Biol Res Nurs. 2020 Sep 22:1099800420959721. doi: 10.1177/1099800420959721. Online ahead of print.
BACKGROUND: Depression and inflammation are concomitantly elevated in patients with lung cancer and may have collective survival implications. However, the longitudinal relationship between depression and inflammation in patients with metastatic lung cancer is not fully appreciated. We hypothesized that longitudinal changes in inflammation and depression would be concordant; that longitudinally elevated inflammation would lead to greater depression over time; and that depression with inflammation would be more persistent than depression without inflammation.
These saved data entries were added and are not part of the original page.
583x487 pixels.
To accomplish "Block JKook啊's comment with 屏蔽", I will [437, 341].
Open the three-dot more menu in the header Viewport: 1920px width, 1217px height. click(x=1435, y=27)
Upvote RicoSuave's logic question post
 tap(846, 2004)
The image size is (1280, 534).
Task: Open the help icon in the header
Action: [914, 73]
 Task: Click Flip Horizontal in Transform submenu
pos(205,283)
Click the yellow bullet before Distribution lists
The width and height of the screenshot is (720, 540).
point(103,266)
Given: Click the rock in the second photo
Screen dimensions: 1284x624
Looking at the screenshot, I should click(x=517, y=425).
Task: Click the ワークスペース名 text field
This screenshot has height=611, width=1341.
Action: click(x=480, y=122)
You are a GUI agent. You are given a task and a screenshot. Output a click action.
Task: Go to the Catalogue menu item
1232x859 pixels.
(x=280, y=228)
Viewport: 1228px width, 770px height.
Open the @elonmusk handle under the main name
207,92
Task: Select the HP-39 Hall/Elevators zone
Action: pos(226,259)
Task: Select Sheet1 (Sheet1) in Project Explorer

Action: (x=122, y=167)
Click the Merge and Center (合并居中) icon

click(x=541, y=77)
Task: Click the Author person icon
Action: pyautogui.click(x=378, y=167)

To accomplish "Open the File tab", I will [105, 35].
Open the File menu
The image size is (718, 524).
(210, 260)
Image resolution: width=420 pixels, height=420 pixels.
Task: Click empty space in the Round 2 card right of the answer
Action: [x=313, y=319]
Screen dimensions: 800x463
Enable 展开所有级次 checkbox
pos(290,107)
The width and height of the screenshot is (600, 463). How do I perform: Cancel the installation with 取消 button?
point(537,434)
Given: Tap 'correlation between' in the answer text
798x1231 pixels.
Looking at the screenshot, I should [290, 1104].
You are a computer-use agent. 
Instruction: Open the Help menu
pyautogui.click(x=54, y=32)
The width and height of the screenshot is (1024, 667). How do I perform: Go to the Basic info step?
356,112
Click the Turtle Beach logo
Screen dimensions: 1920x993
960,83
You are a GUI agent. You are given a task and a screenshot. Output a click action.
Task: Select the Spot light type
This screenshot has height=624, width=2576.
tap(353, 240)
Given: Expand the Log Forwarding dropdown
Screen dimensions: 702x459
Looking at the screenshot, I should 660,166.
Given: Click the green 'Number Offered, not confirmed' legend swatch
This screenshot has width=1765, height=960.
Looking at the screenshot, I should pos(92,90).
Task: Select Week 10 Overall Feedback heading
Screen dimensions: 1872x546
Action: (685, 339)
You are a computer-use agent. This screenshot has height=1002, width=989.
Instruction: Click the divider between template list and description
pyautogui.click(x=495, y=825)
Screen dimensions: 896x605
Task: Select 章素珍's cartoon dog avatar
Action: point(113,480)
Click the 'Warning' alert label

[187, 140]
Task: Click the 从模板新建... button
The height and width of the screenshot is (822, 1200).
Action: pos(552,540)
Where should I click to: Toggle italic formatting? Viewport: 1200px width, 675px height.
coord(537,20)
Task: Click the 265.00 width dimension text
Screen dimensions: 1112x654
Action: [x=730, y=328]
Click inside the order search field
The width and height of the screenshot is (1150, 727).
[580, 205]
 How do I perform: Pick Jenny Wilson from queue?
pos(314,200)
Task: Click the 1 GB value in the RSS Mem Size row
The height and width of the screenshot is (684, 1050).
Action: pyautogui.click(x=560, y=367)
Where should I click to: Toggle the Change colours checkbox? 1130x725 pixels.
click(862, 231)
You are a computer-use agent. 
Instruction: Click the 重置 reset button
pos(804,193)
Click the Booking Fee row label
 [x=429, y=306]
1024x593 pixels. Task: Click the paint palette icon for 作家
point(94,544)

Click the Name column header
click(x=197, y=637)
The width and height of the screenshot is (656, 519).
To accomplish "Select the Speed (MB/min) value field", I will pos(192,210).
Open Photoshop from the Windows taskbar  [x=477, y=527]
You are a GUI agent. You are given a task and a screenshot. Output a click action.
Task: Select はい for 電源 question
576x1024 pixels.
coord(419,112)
METHODS: Patients with metastatic lung cancer (n = 68) were assessed for clinically significant depression (Hospital Anxiety and Depression Scale ≥ 8) and inflammation (C-Reactive Protein ≥ 1 mg/L) along with demographic variables. Survival estimations were made using Cox Proportional Hazard Model and Kaplan-Meier plot analyses.
RESULTS: At baseline (T1), 15% had depression and 35% had increased inflammation followed by 18% with depression and 38% with increased inflammation 4.7 months later (T2). The odds ratio of depression in the presence of clinically significant inflammation was 4.8 at T1 and 5.3 at T2. Between time points, inflammation difference correlated with depression difference (r = -.26, p = .03). Significant depression at both time points was associated with a 4 fold risk of inferior survival while significant inflammation at any time point was associated with >3 fold risk of inferior survival.
CONCLUSIONS: Depression and inflammation track together over time and have variable implications on survival. Persistent depression is particularly detrimental but incidental inflammation is more sensitive to predicting poor survival. These findings have implications for treating depression early in the lung cancer trajectory.